In multi-project environments, mixing contexts causes LLMs to:
- Suggest code patterns from wrong project
- Reference APIs that don't exist in current project
- Mix architectural decisions across boundaries

Hard isolation by default prevents these errors. Use `:all` modifier when you actually want cross-project search.

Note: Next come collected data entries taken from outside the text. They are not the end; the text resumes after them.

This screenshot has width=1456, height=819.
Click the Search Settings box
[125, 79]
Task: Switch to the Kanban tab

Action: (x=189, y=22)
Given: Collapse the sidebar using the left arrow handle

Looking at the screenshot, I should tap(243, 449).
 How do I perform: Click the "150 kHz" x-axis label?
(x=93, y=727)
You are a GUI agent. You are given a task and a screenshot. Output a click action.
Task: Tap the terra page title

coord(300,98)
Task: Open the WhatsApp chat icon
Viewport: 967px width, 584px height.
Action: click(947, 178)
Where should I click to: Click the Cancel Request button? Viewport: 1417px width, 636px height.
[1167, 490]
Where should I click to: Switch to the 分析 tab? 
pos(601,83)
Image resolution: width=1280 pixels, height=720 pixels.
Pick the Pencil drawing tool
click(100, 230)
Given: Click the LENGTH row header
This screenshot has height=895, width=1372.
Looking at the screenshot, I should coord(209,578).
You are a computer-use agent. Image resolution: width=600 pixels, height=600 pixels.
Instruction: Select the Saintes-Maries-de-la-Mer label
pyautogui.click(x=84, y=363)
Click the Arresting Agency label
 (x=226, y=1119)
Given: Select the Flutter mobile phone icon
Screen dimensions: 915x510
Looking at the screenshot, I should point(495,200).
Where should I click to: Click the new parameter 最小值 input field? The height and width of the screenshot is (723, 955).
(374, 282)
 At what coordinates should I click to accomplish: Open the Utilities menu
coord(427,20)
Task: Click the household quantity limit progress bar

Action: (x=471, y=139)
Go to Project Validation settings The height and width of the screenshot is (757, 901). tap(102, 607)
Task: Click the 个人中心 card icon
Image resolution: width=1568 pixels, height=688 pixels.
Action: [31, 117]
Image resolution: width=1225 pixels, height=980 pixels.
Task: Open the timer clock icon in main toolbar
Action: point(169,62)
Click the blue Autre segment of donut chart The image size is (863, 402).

### Can I use this with any LLM?

Yes! This library just generates formatted context strings. Use them with:
- OpenAI (GPT-4, GPT-3.5)
- Anthropic (Claude)
- Local models (Ollama, LM Studio)
- Any LLM API that accepts text prompts

### How do I handle large codebases?

1. **Smart providers**: Use search indexes (ripgrep, SQLite FTS, Elasticsearch)
2. **Relevance filtering**: Set `min_relevance=0.80` to reduce noise
3. **Limit results**: Use `max_items=5` for tight token budgets
4. **Compact format**: Disable metadata with `ContextFormatter(include_metadata=False)`

### Can I use this in production?

Yes! The core library has:
- 219 tests (100% passing)
- No external dependencies
- Battle-tested in memory-system project
- Proven <20ms performance

Just write solid providers and you're good to go.

## Contributing

Contributions welcome! Please:
1. Add tests for new features
2. Follow existing code style
3. Update documentation
4. Run `pytest` before submitting

## License

MIT License - see LICENSE file for details

## Acknowledgments

Ported from the context injection system in memory-system project, which has been battle-tested in production for multi-project development workflows.